Estratto scelto:

--

Sarà anche un vezzo, ma nel caso di Zen sul ghiaccio sottile i bolognesi hanno un motivo in più per essere curiosi: i titoli di coda del film di Margherita Ferri sono quasi una pagina locale degli spettacoli, che getta luce su professionisti e maestranze radicati sul territorio e che dal territorio hanno spiccato il volo.
A voler essere precisi, il film è stato girato sull’Appennino e ha avuto il sostegno di Biennale College, ma è una produzione Articolture/BottegaBologna e si avvale della collaborazione con il Gruppo Scuola e Formazione del Cassero e il Centro Risorse LGBT di Bologna. La realizzazione del sonoro, poi, nasce da una vera e propria sinergia tra realtà cittadine.
L’editing dei dialoghi, il sound design e in generale la post-produzione sono stati curati da Zero51 Audiolab, che come ricorda il presidente Antonello Sabatini, “è un’associazione nata dalla necessità di riunire un gruppo di maestranze, in modo da poter curare ogni aspetto del sonoro di un film, dalla registrazione al montaggio, dalla composizione delle musiche all’effettistica e ai rumori. Ci siamo conosciuti durante un corso organizzato da Demetra Formazione e da quel momento, con l’appoggio di Modulab, abbiamo iniziato a collaborare con Margherita Ferri, prima alla realizzazione del cortometraggio I hate pink!, poi a Zen sul ghiaccio sottile”.
Alicia Galli, che fa parte di Zero51, ha scritto la colonna sonora del film, assumendosi il delicato compito di traghettare Maia alla scoperta di Zen. “Sono partita da un materiale musicale omogeneo. Per prima cosa ho scritto una piccola suite con due temi contrastanti: uno rappresentava il momento più travagliato di Maia e l’altro la scoperta dell’identità e la liberazione di Zen. Ho registrato il materiale in studio, al pianoforte, ed è a partire da questo nucleo che ho sviluppato la colonna sonora vera e propria, arrivando poi a registrare le parti strumentali in collaborazione con l’Orchestra Senzaspine, della quale sono direttore ospite principale.
Per quanto riguarda invece le scelte compositive, ho deciso di utilizzare anche musica elettronica, a volte in unione con la classica e con atmosfere un po’ impressioniste, un accostamento che, in fondo, non è risultato affatto azzardato. Va da sé che le atmosfere elettroniche sono state lavorate con molta attenzione, perché sono tutte attinenti al mondo emotivo di Maia/Zen.
In generale, le idee musicali sono nate dalla necessità di esprimere un contrasto, come accade, ad esempio, nella scena del pattinaggio, quando i giocatori di hockey sembrano danzare grazie alla musica. Ho cercato una contrapposizione tra la pesantezza esteriore dello sport e una sensazione di leggerezza e di sospensione più intima, anche perché, più che legarsi all’identità di genere, la musica si lega al percorso emotivo della protagonista: al centro c’è l’inquietudine di un’adolescente che progressivamente arriva a scoprire se stessa”.

--

Materiale fornito:
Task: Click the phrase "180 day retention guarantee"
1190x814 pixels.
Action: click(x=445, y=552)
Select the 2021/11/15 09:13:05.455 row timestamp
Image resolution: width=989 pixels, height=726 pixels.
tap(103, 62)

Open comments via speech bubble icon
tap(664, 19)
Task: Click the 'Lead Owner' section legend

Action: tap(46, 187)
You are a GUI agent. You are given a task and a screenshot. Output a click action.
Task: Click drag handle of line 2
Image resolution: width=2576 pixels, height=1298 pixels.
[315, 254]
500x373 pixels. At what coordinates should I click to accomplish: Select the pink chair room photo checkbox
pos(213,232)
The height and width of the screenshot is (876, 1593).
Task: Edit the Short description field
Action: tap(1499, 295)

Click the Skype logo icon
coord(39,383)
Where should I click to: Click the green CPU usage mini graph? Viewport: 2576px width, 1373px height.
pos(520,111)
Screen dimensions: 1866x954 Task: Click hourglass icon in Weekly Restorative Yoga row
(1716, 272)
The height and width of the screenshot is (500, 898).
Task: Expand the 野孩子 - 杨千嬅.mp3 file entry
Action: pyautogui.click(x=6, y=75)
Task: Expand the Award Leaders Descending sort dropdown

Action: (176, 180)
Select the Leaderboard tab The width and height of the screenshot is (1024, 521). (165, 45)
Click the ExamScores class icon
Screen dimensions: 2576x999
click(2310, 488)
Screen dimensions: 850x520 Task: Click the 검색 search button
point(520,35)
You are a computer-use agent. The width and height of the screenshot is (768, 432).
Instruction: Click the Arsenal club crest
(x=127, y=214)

--

Compito scritto:
Rispondi a queste domande sull'estratto dedicato al sonoro del film Zen sul ghiaccio sottile:
(a) Chi ha curato l'editing dei dialoghi e il sound design del film?
(b) Chi ha organizzato il corso durante il quale si sono conosciuti i membri di Zero51 Audiolab?
(c) Con quale orchestra Alicia Galli ha registrato le parti strumentali?
Le voci riportate non hanno alcun rapporto con l'estratto.

Soluzione:
(a) Zero51 Audiolab.
(b) Demetra Formazione.
(c) L'Orchestra Senzaspine.